- _ABOUT THIS TASK_: Say how many lines of the listing below include the word "computer", with no other output.

─── SOURCE DATA ───

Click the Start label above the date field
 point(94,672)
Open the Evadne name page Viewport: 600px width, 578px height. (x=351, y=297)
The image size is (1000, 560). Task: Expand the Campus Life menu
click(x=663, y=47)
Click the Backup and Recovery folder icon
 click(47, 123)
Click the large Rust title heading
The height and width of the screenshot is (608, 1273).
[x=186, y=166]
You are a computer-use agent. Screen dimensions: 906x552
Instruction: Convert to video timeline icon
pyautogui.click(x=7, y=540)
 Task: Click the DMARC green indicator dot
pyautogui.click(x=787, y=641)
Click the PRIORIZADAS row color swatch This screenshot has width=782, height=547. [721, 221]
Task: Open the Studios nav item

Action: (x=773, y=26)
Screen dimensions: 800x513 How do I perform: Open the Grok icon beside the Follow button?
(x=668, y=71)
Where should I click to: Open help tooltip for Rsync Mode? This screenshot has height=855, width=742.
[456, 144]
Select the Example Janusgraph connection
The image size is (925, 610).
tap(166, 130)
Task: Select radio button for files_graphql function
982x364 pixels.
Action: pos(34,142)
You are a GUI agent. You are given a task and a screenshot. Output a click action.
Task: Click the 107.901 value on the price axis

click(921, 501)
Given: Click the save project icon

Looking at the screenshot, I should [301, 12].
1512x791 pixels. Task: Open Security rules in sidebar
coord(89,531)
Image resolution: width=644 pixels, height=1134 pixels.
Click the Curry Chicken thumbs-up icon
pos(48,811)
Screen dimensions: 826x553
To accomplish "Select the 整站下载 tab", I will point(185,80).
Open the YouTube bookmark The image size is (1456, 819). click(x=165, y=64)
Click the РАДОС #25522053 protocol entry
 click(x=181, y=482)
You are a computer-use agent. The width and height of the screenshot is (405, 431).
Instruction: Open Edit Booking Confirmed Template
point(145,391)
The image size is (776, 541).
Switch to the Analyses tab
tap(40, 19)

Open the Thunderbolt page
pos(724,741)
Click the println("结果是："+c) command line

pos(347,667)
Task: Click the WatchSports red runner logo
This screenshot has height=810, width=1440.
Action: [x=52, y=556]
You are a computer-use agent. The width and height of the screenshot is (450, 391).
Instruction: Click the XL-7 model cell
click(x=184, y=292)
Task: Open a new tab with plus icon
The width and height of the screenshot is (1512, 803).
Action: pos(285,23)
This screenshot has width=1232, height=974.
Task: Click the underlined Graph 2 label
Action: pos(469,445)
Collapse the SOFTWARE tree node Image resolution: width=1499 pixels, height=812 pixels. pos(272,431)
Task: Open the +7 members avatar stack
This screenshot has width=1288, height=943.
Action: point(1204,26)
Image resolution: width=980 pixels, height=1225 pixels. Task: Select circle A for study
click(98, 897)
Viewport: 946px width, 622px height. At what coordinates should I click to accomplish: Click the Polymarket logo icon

───

- _SOLUTION TO THE EXERCISE_: 3